## Vorgegebener Text
Über Wehmut beim Higgs-Boson, die Verklärung des Unwissens, Wissenschaft und Fiktion
Unter den Physikern und ihren Geldgebern wurde diese Woche vorsichtig gefeiert, und das mit gutem Recht: Man glaubt das nach dem schottischen Physiker Peter Higgs benannte Boson am europäischen Kernforschungszentrum in Genf gefunden zu haben. In der seit Jahrzehnten letzten Theorie von der Natur, dem sogenannten Standardmodell, ist dieses Elementarteilchen das letzte, das noch nicht nachgewiesen wurde. Man kannte sein Gewicht nicht.
Es ist unwahrscheinlich, dass sich die deutlichen Anzeichen für eine Resonanz, die man bei dem 125- bis 130-fachen der Protonenmasse gefunden hat und als Higgs interpretiert, doch noch als systematischer Messfehler oder extrem zufällige Häufungen seltener Reaktionen herausstellen. So dürfen wir annehmen, einem historischen Moment beizuwohnen: Das Standardmodell ist endgültig und komplett als realisierte Natur bestätigt. Die Beschreibung der elektroschwachen und starken Kernkräfte, sowie der Satz an postulierten Teilchen ist mit dem Higgs abgeschlossen. Sein Gewicht ist die letzte der ins das Modell als reine Messgrössen eingehenden Konstanten. Was das Periodensystem der Elemente für die Chemie ist, stellt das Standardmodell für die Natur tief in den Bausteinen des Atomkerns, dem Neutron und Proton dar, deren Grösse bei einem Femtometer liegt, dem Millionsten Teil eines Nanometers. Vom Elektron bis zu den Quarks wissen und kennen wir nun alles.

## Zu erledigen
1) Übernimm aus dem Text über das Higgs-Boson wortgetreu den Abschnitt, der mit den Worten „Über Wehmut beim“ beginnt und mit „sein Gewicht nicht.“ schließt.
2) Fasse den Absatz im Text über das Higgs-Boson, der mit „Unter den Physikern und ihren Geldgebern“ beginnt, als knappe Stichpunktliste zusammen und behalte dabei die wesentlichen Fakten bei.
3) Welche Größe haben Neutron und Proton laut dem Text über das Higgs-Boson?
Die nachstehende Auflistung steht in keinem Zusammenhang mit dem Text über das Higgs-Boson.

## Datenteil
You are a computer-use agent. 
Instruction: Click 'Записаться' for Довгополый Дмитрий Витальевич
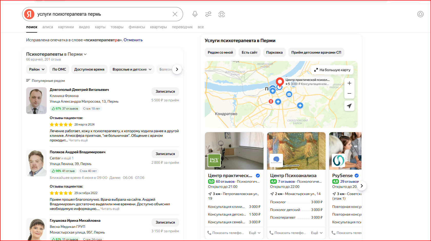coord(165,91)
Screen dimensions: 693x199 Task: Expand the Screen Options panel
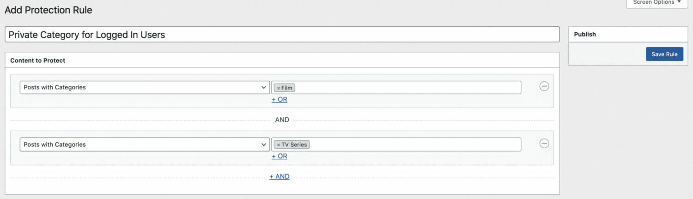click(x=657, y=2)
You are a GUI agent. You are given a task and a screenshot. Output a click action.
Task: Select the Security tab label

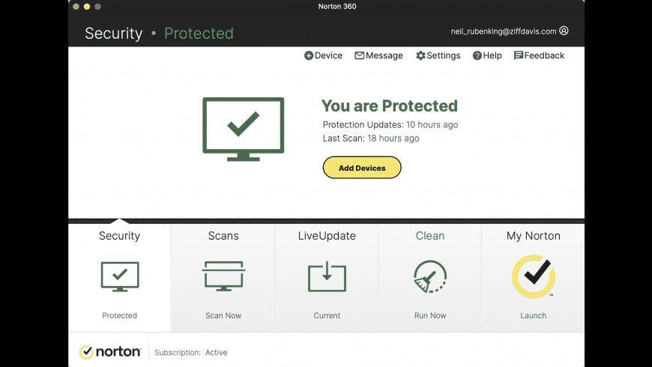(x=119, y=236)
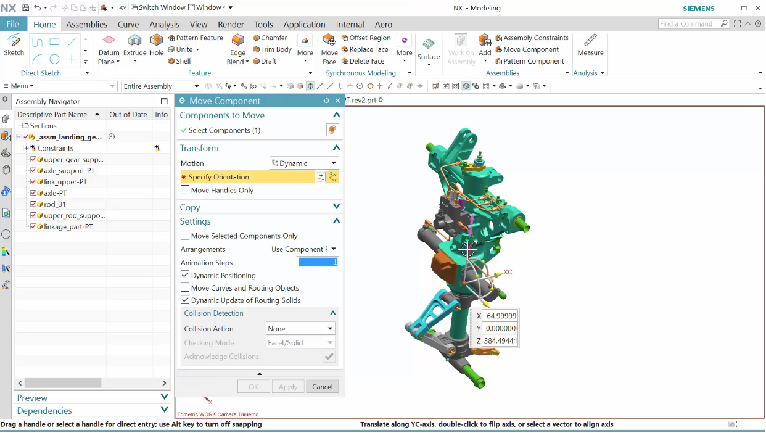Click the Edge Blend icon
The image size is (766, 433).
(237, 42)

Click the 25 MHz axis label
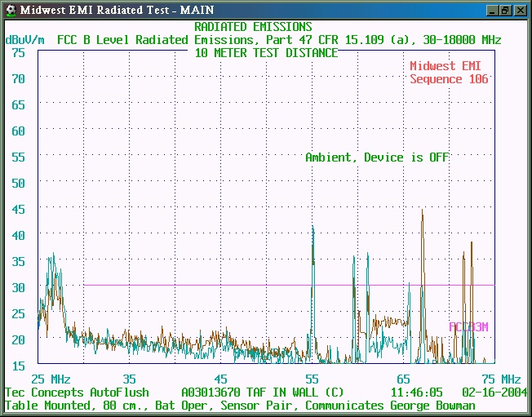point(51,379)
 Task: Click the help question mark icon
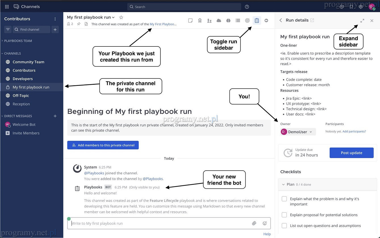[247, 7]
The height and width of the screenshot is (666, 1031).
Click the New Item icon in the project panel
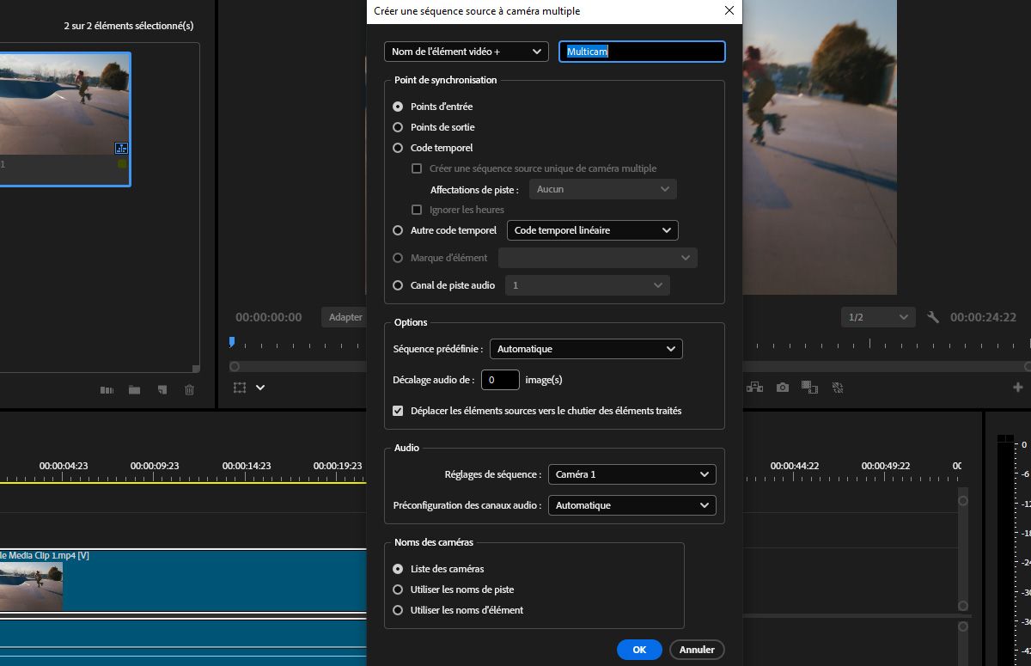pos(162,390)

## Ergebnisse der Reihe nach
1)
Über Wehmut beim Higgs-Boson, die Verklärung des Unwissens, Wissenschaft und Fiktion
Unter den Physikern und ihren Geldgebern wurde diese Woche vorsichtig gefeiert, und das mit gutem Recht: Man glaubt das nach dem schottischen Physiker Peter Higgs benannte Boson am europäischen Kernforschungszentrum in Genf gefunden zu haben. In der seit Jahrzehnten letzten Theorie von der Natur, dem sogenannten Standardmodell, ist dieses Elementarteilchen das letzte, das noch nicht nachgewiesen wurde. Man kannte sein Gewicht nicht.

2)
- Physiker und ihre Geldgeber feierten diese Woche vorsichtig.
- Am europäischen Kernforschungszentrum in Genf glaubt man, das nach dem schottischen Physiker Peter Higgs benannte Boson gefunden zu haben.
- Im Standardmodell ist es das letzte Elementarteilchen, das noch nicht nachgewiesen wurde.
- Sein Gewicht war unbekannt.

3) Ihre Größe liegt bei einem Femtometer, dem millionsten Teil eines Nanometers.